Канцелярия напрасно пыталась разыскать его родных и телеграфировать им, чтобы рядом с ним в последние дни хоть кто-то был. Не удалось. Его родители умерли, братьев и сестер у него не было, а на другие вопросы он уже почти не отвечал. Он целыми днями хрипел.
Людвиг Брайер пробыл у меня, пока не стемнело. Дольше не выдержал. К тому же он хотел домой к матери.
– Не обижайся, – сказал он, – я к этому не привык. При наступлении – куда ни шло, но тогда все происходит быстро и ты не видишь этого вот так. Но это, это действует на нервы больше, чем если бы мы всем полком шли прямо на автоматы.
Я кивнул и смотрел ему вслед, пока его было видно из окна. Потом я включил свет, хотя знал, что сестры будут меня ругать, потому что свет надо экономить; к тому же, строго говоря, было еще рано. Правда, мне уже разрешили ходить, и я мог бы поковылять в другую палату, где лежали легкораненые, однако я не хотел оставлять Брокманна одного. Но и сидеть с ним наедине в темноте я тоже не хотел… Я и без того все время думал об остальных, которые здесь умерли. Поэтому я, не раздеваясь, лег на кровать. Мне казалось, что лежа легче выносить предсмертный хрип. Когда я лежал, мы не так отличались друг от друга.
В этот день медсестра пришла в палату раньше обычного. Я хотел быстро дотянуться до лампы, но она совсем не обратила внимания на свет, а подошла к койке Брокманна и наклонилась над ним. Некоторое время она прислушивалась, потом пожала плечами. Тут в проеме двери появилось бледное узкое лицо операционной сестры.
Я не понимал, что происходит. Не может же быть, чтобы они собирались оперировать Брокманна! Я быстро сел. Операционная сестра улыбнулась мне. Это вызвало во мне недоверие; потому что, когда она улыбалась, за этим чаще всего следовало что-нибудь опасное.

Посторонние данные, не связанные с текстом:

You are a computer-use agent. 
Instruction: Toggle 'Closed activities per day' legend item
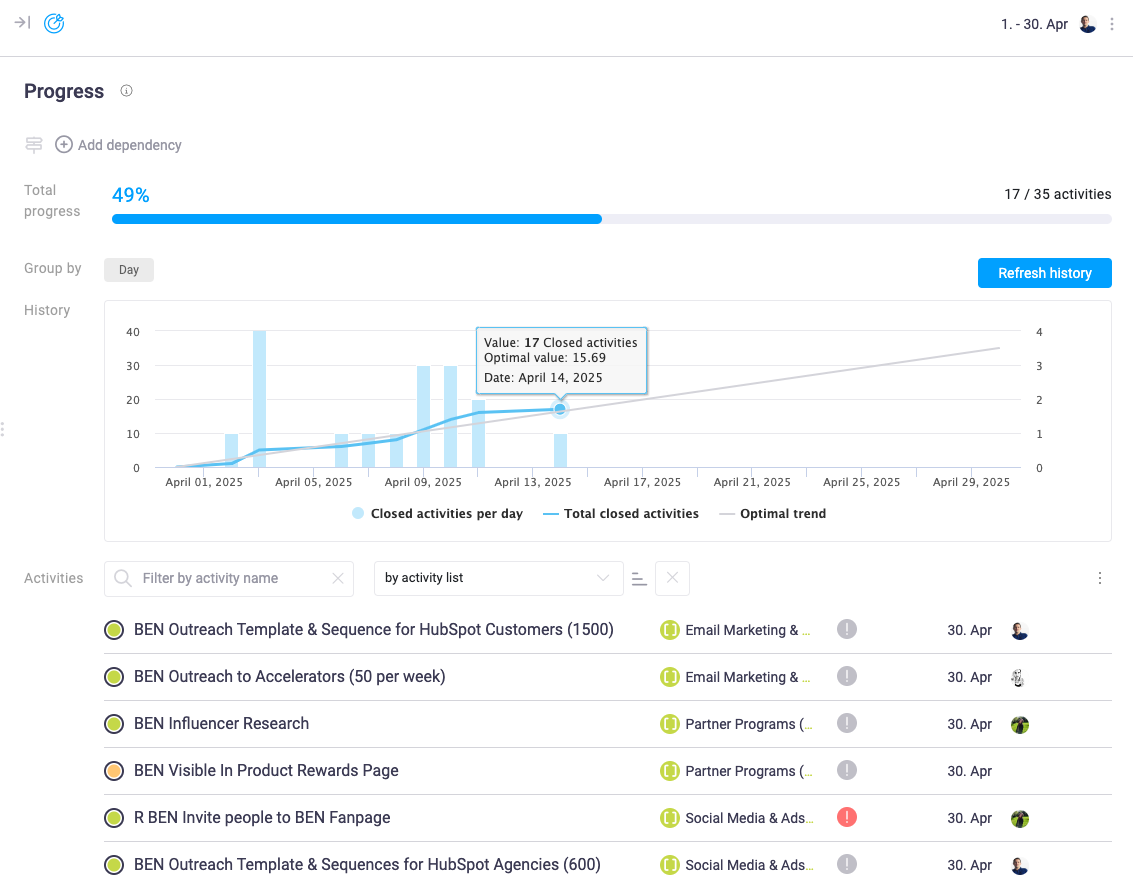pyautogui.click(x=437, y=514)
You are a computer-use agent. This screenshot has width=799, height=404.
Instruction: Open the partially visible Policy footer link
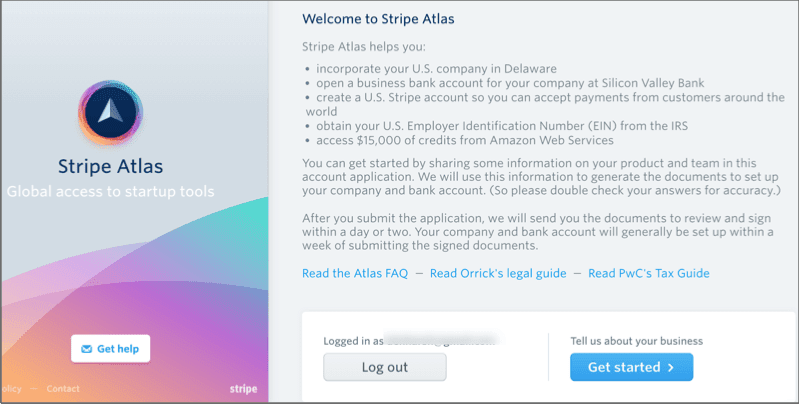[x=11, y=389]
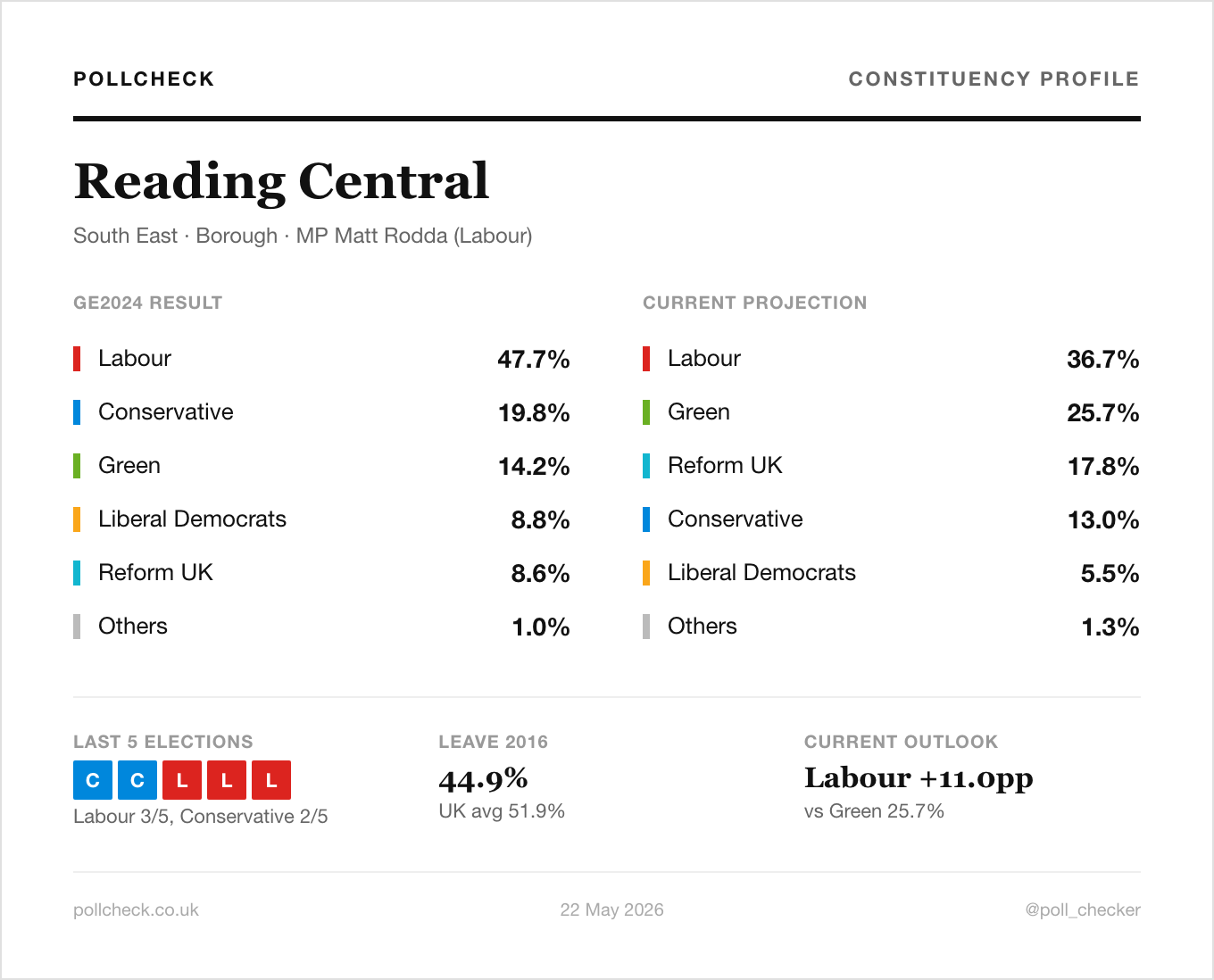Screen dimensions: 1214x980
Task: Click the teal Reform UK projection swatch
Action: click(x=646, y=466)
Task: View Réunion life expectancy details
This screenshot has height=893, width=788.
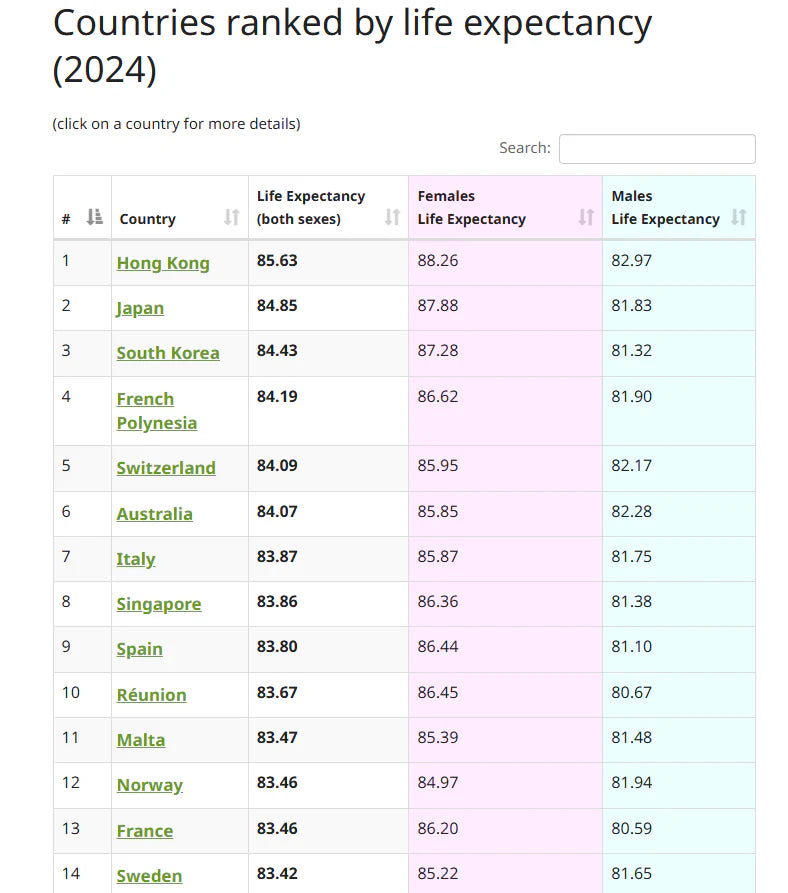Action: 151,695
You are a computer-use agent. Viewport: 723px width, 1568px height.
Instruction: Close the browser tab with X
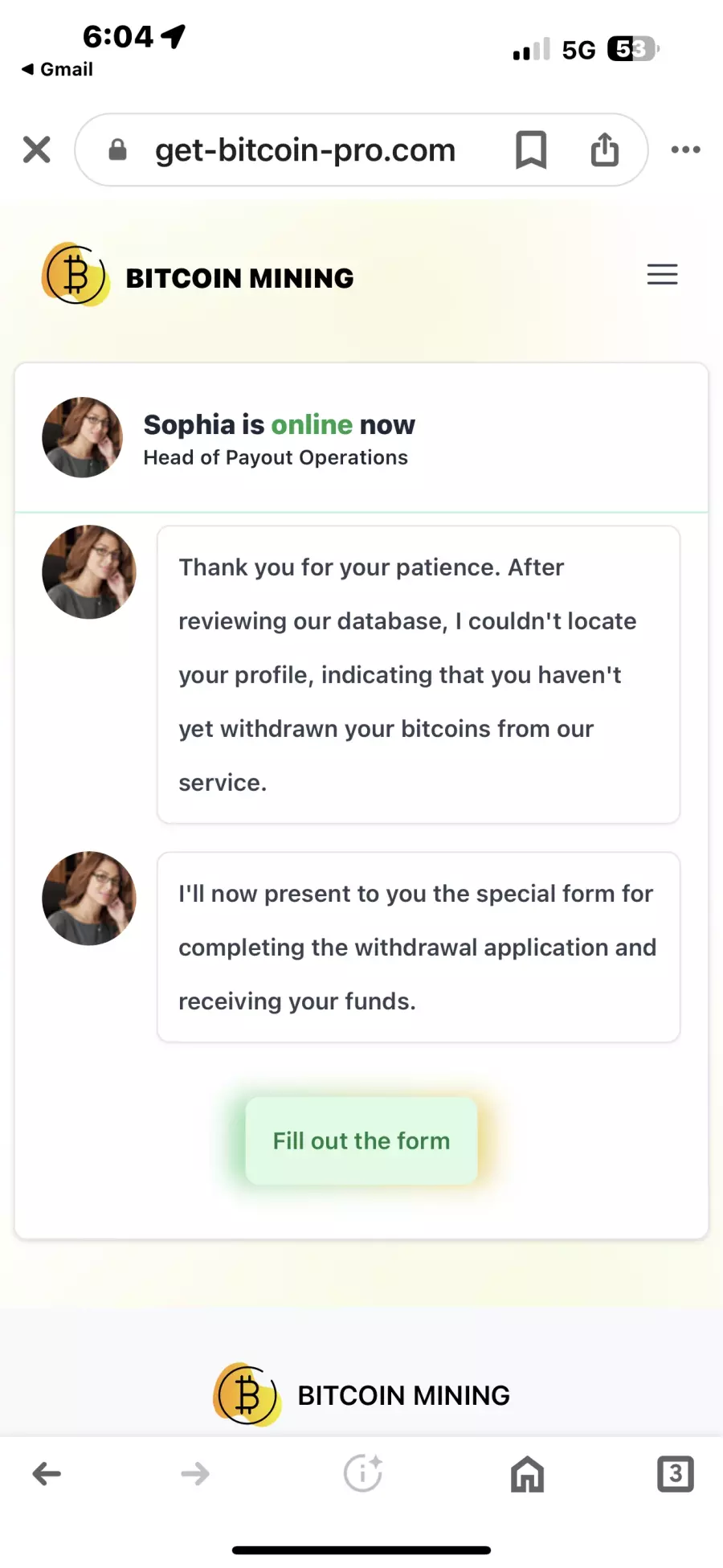[37, 149]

Может, она хотела еще раз уложить меня на разделочный стол?
Но она тоже прошла к Брокманну и отвернулась от меня.
– Мы можем попробовать, – произнесла она.
Я удивленно встал. Перед открытой дверью в полутьме коридора толпилась кучка детей. Среди них была молоденькая девушка.
– Это учительница, – прошептала мне медсестра. – Она уже неделю лежит рядом в женском отделении. Мы рассказали ей про Брокманна. И она сегодня вызвала свой класс… Чтобы порадовать его на Рождество. Хочется надеяться, он услышит…
– Что? – спросил я, и от догадки у меня перехватило дыхание…
Но они уже начали чистыми голосами:
– Ночью я видел сон – какой грустный сон…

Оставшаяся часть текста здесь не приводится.